Bug 2046553

Summary: klusterlet-addon-search Out of Sync on Managed Cluster
Product: Red Hat Advanced Cluster Management for Kubernetes Reporter: James Young <jayoung>
Component: Search / AnalyticsAssignee: Jorge Padilla <jpadilla>
Status: CLOSED DUPLICATE QA Contact: Atif <ashafi>
Severity: high Docs Contact: Mikela Dockery <mdockery>
Priority: unspecified    
Version: rhacm-2.4CC: clasohm, rspagnol
Target Milestone: ---Flags: ashafi: qe_test_coverage-
bot-tracker-sync: rhacm-2.4.z+
bot-tracker-sync: needinfo+
Target Release: rhacm-2.4.3   
Hardware: Unspecified   
OS: Unspecified   
Whiteboard:
Fixed In Version: Doc Type: If docs needed, set a value
Doc Text:
Story Points: ---
Clone Of: Environment:
Last Closed: 2022-03-24 17:07:06 UTC Type: Bug
Regression: --- Mount Type: ---
Documentation: --- CRM:
Verified Versions: Category: ---
oVirt Team: --- RHEL 7.3 requirements from Atomic Host:
Cloudforms Team: --- Target Upstream Version:
Embargoed:

Comment 1 Jorge Padilla 2022-01-27 17:40:57 UTC
Is this problem happening on the same ACM instance as bug #2043568 ? Both problems seem to be related.

We need to take a closer look at the resync logic.  The frequent resyncs from multiple managed clusters could be adding too much stress to the search service in the hub.
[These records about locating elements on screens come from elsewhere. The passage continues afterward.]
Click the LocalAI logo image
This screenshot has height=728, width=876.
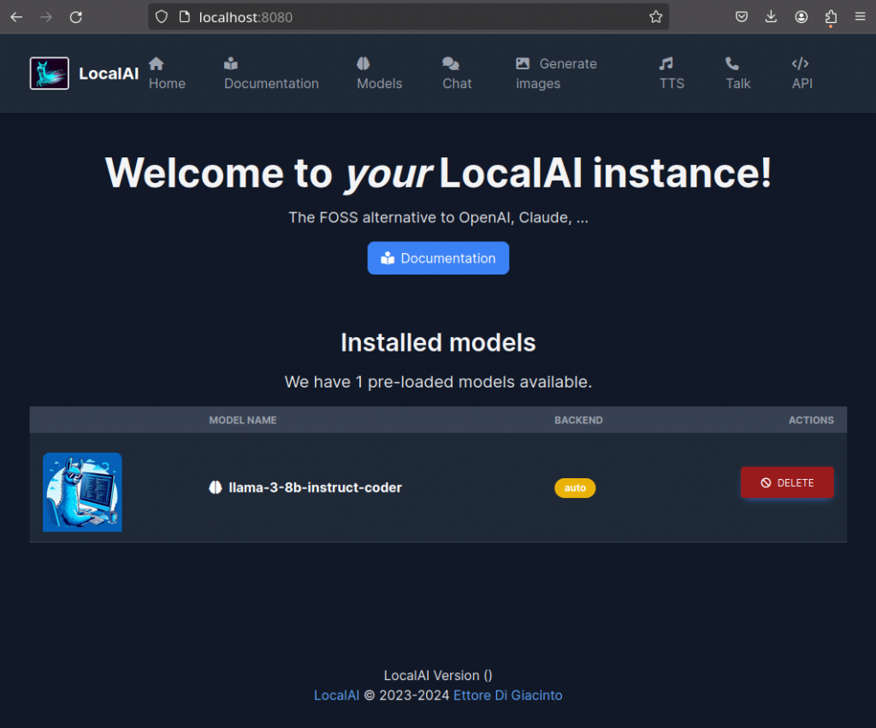(x=50, y=74)

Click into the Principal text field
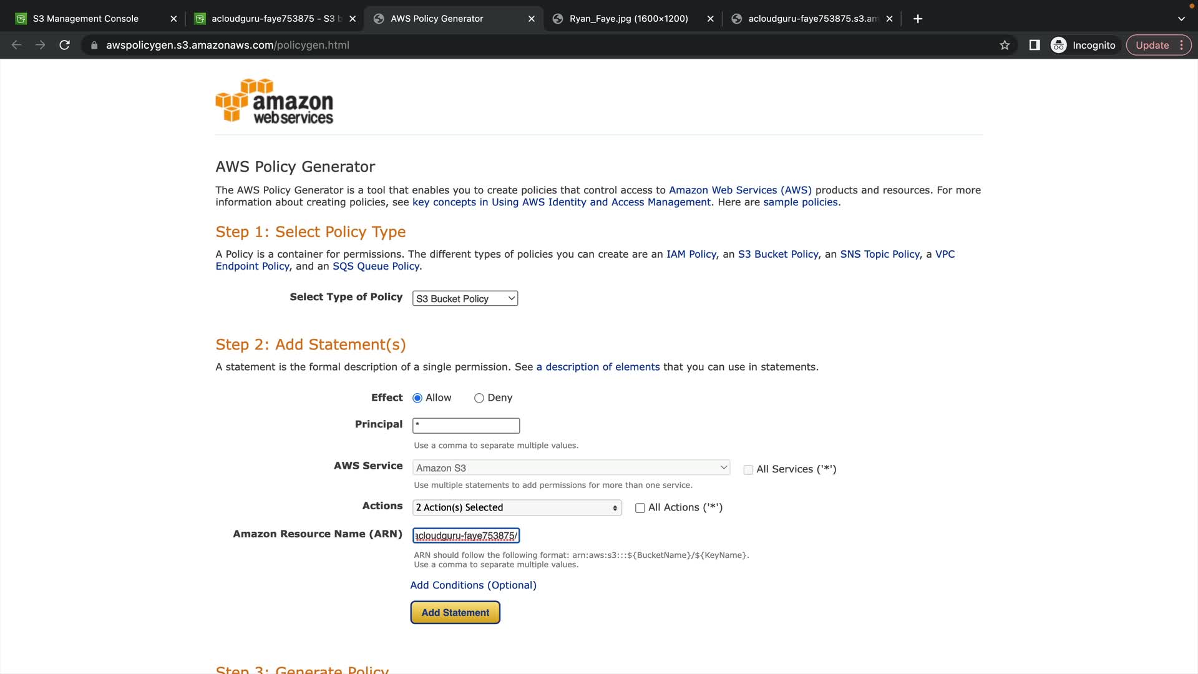pos(466,426)
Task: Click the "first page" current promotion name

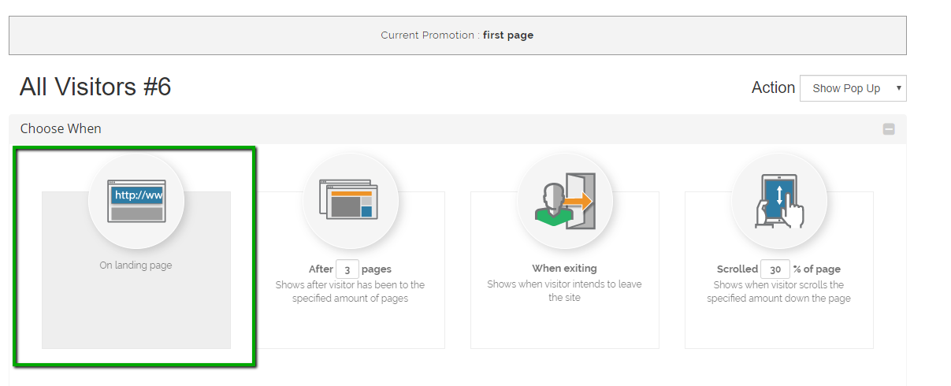Action: tap(508, 35)
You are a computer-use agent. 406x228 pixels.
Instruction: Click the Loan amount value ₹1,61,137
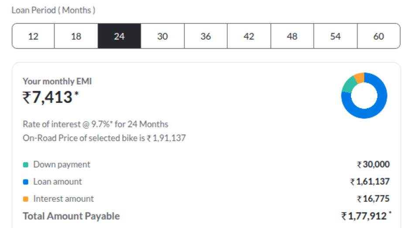click(370, 181)
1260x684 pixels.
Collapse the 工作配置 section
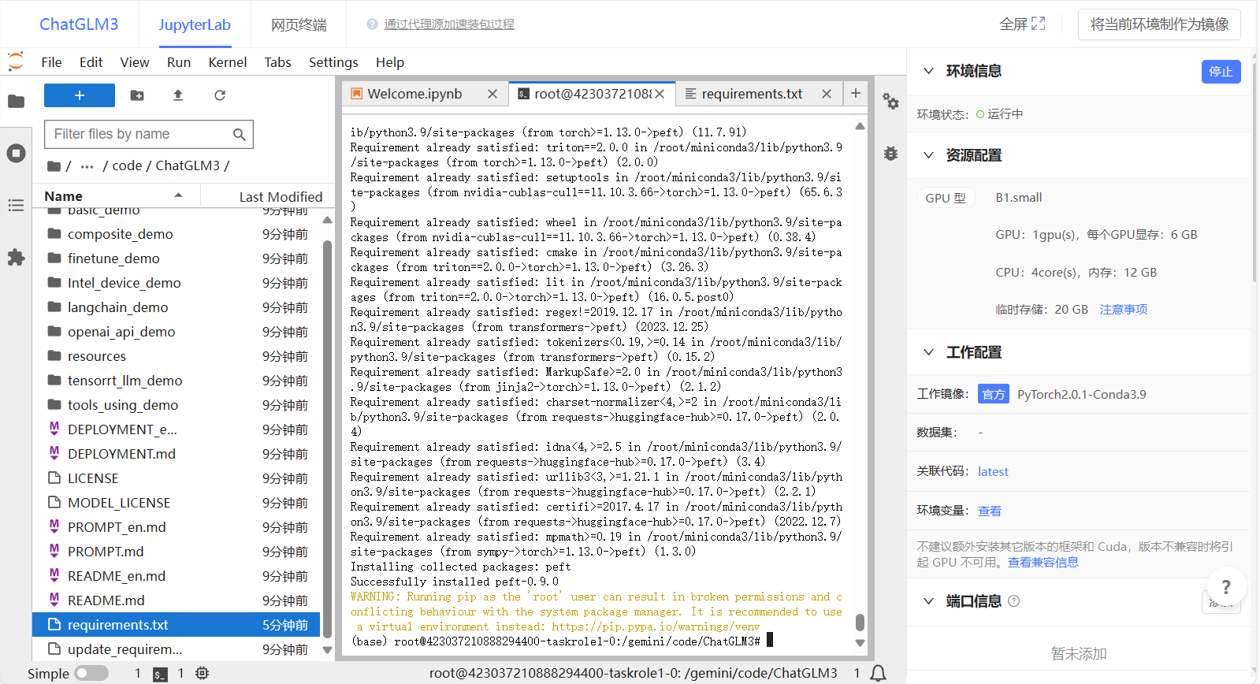[929, 352]

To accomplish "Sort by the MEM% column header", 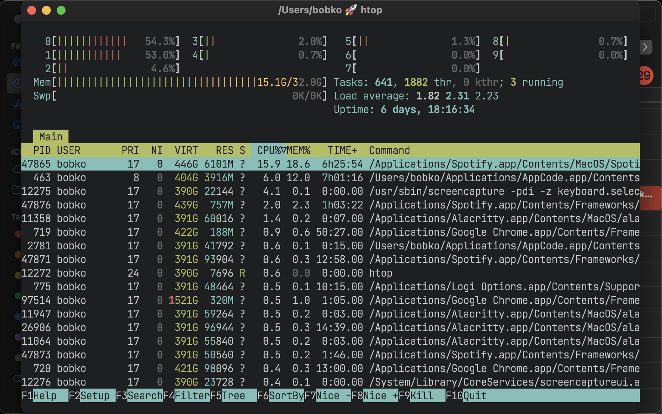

The backoff logic of up to 10 minutes after each error is meant to prevent problems like this to spiral, but this is a contributing factor in preventing the service on the hub to fully recover.

Comment 2 Jorge Padilla 2022-01-27 18:14:41 UTC
The aggregator log on the hub is showing parsing errors with some labels.  Could we get more information about the resource(s) using those labels?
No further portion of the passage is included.